How a Placenta Releases
Late in pregnancy, the placenta degrades at a cellular level in preparation for birth and its eventual release. Specific hormones released in labor begin the process of breaking down the placenta prior to release after birth. After a vaginal birth, the uterus continues to contract, which helps physically expel a placenta that usually has been well prepped to release (you will continue having small, mild contractions for up to a couple of weeks after birth in order to shrink down the uterus to its pre-pregnancy size). Also after birth, the blood exchange between the placenta and the baby stops, thereby further helping the separation occur.
How Long After Birth Does the Placenta Come Out?

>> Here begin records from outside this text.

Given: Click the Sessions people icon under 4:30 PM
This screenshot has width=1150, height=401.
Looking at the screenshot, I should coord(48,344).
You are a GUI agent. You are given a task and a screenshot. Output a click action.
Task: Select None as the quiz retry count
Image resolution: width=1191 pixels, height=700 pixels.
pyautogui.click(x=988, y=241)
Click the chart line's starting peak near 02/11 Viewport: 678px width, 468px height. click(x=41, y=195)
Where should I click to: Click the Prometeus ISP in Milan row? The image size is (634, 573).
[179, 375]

With a vaginal birth, the placenta is usually ready to come out within 5 minutes but up to 30 minutes after birth (in some situations and with some care providers, an hour is allowed before intervention). During a cesarean, the surgeon will manually remove the placenta after the baby is out and while the uterine incision is still open.
Pushing Out the Placenta
With little to no effort, the placenta will usually slide out of your vagina. In a typical hospital birth, the doctor or midwife may ask you to give a small push during a contraction shortly after birth to push out the placenta. You may even feel an urge to push as the placenta detaches and moves down/out. The placenta can expel without pushing, too. Your care provider will collect and examine the placenta to be sure it is fully intact (in one piece, with no pieces left behind inside your uterus).

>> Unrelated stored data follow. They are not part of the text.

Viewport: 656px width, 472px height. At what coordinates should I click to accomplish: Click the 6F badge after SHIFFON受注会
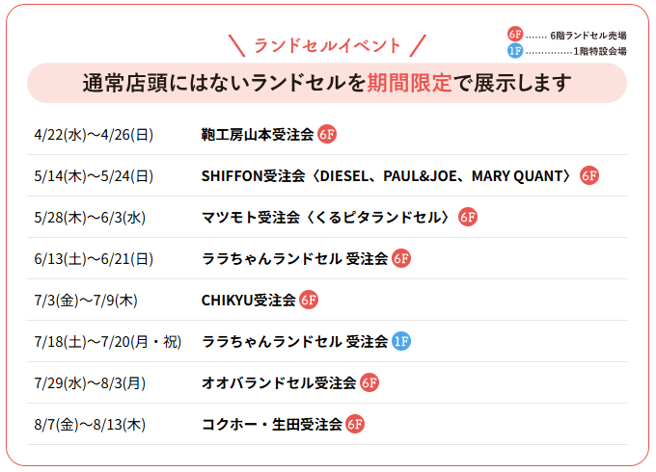(x=589, y=175)
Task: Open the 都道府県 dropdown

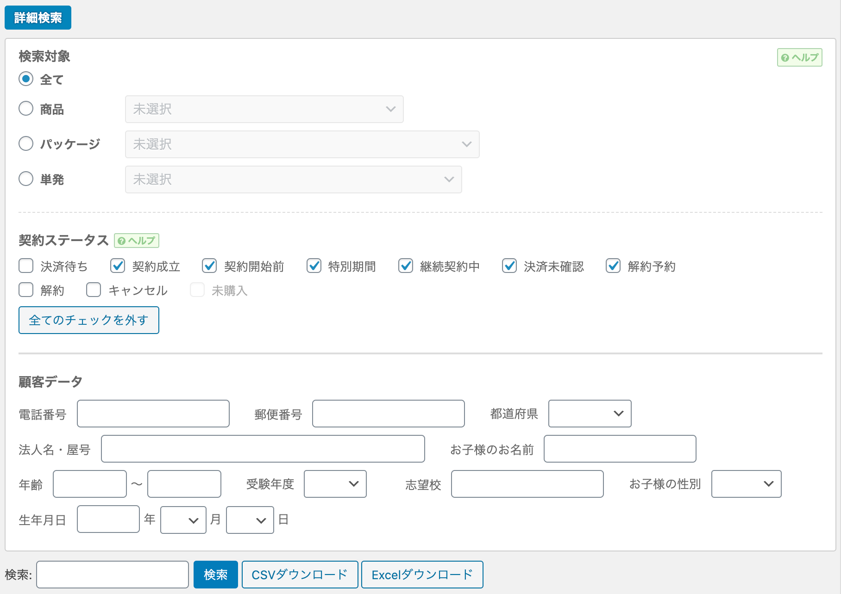Action: [590, 414]

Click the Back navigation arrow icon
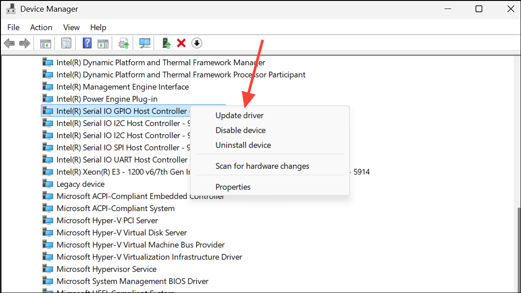[9, 43]
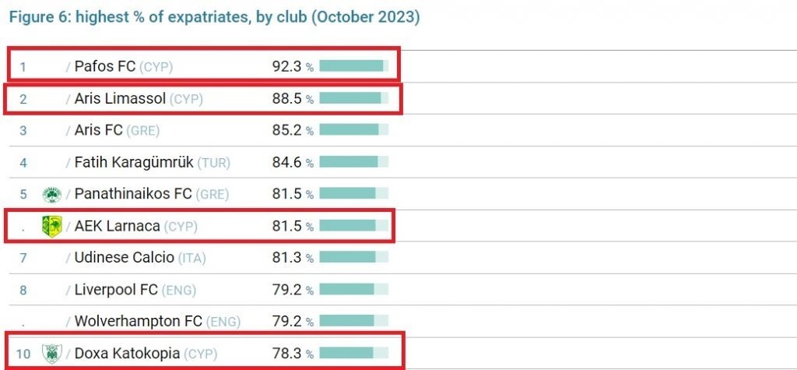This screenshot has height=370, width=797.
Task: Click the Figure 6 chart title
Action: [x=215, y=17]
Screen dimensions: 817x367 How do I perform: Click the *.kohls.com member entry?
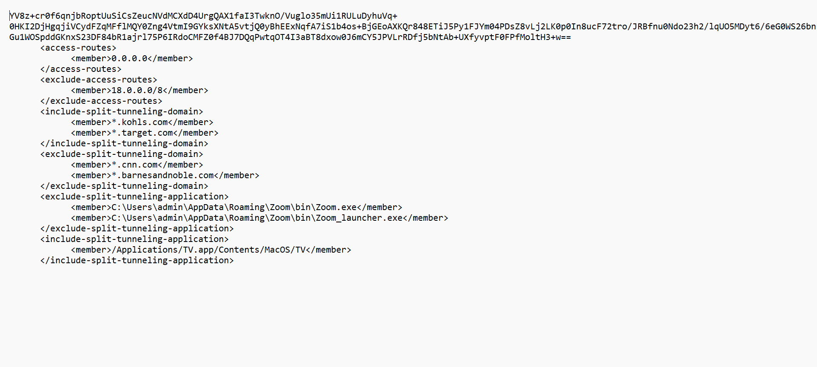[142, 122]
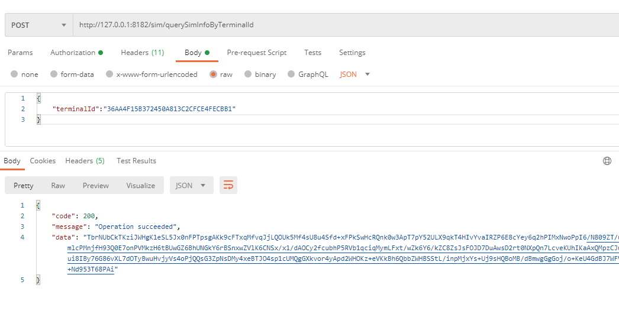The image size is (619, 320).
Task: Choose the form-data body option
Action: pos(54,75)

Some people don’t feel the placenta coming out. This is especially true for those with an epidural. Some feel an urge to push and describe the feeling of “birthing” the placenta as a relief and much, much, much easier than the baby — more like a small bowel movement. Many describe it as feeling a warm, squishy, mushy, blobby, jelly, or Jello-like mass pass through.
Active vs. Expectant Management – Two Modes of Care for Delivering the Placenta
There are two kind of ways your care provider can “manage” the delivery of your placenta, also known as the third stage of labor. “Active management” involves administering a drug to further help contract the uterus (Pitocin), clamping the umbilical cord early after birth, and using a combination of traction (pulling) on the umbilical cord attached to the uterus along with external pressure (pushing) on the uterus in order to encourage delivery of the placenta earlier. Active management was developed to prevent severe blood loss (hemorrhage), which is especially useful in under-resourced countries where people are more likely to have complications at birth. Active third stage management has become standard in the United States.

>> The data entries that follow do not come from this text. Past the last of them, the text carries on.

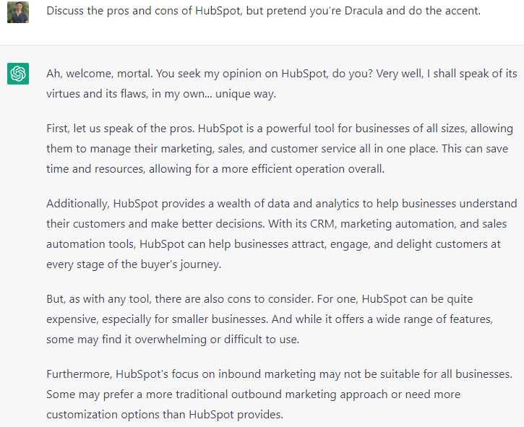This screenshot has width=524, height=427.
Task: Click the divider line below the user message
Action: click(x=262, y=45)
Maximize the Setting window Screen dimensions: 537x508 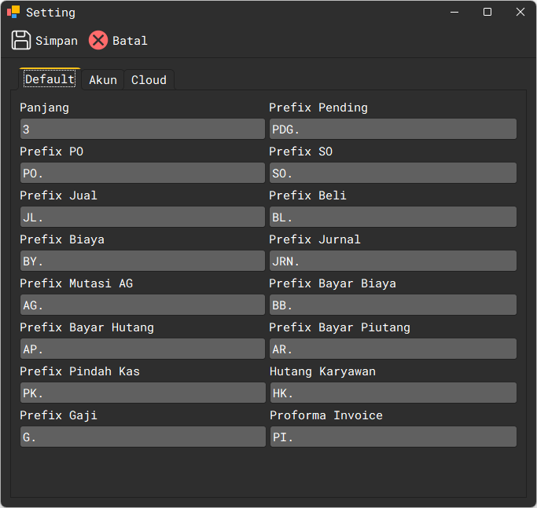(x=487, y=13)
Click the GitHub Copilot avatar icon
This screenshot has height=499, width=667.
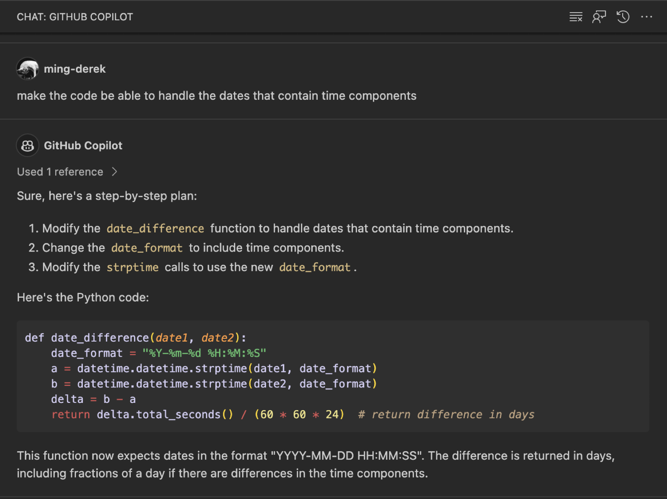pyautogui.click(x=28, y=145)
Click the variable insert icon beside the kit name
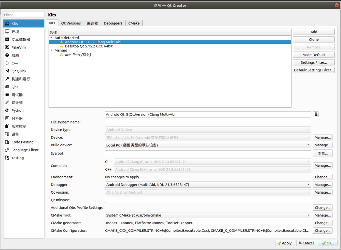This screenshot has width=341, height=250. point(316,114)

“Expectant management” allows the placenta to detach and birth spontaneously with careful observation for any abnormalities or issues. Some providers employ a mixed management style that combines some of both methods. Talk to your care provider to find out how they manage the third stage of labor and discuss any questions/concerns you may have. There are risks and benefits to both styles of management. Learn more in detail here.
Complications Related to the Placenta in the Third Stage of Labor
There are complications/abnormalities involving the placenta that can happen during the third stage, the most known being a retained placenta (when parts or all of the placenta is not released within 30-60 minutes after birth). Retained placenta isn’t common (it happens in 2-3% of all births), but it is a serious complication that requires medical intervention. If parts or all of the placenta remains, it must be removed to prevent hemorrhage and illness.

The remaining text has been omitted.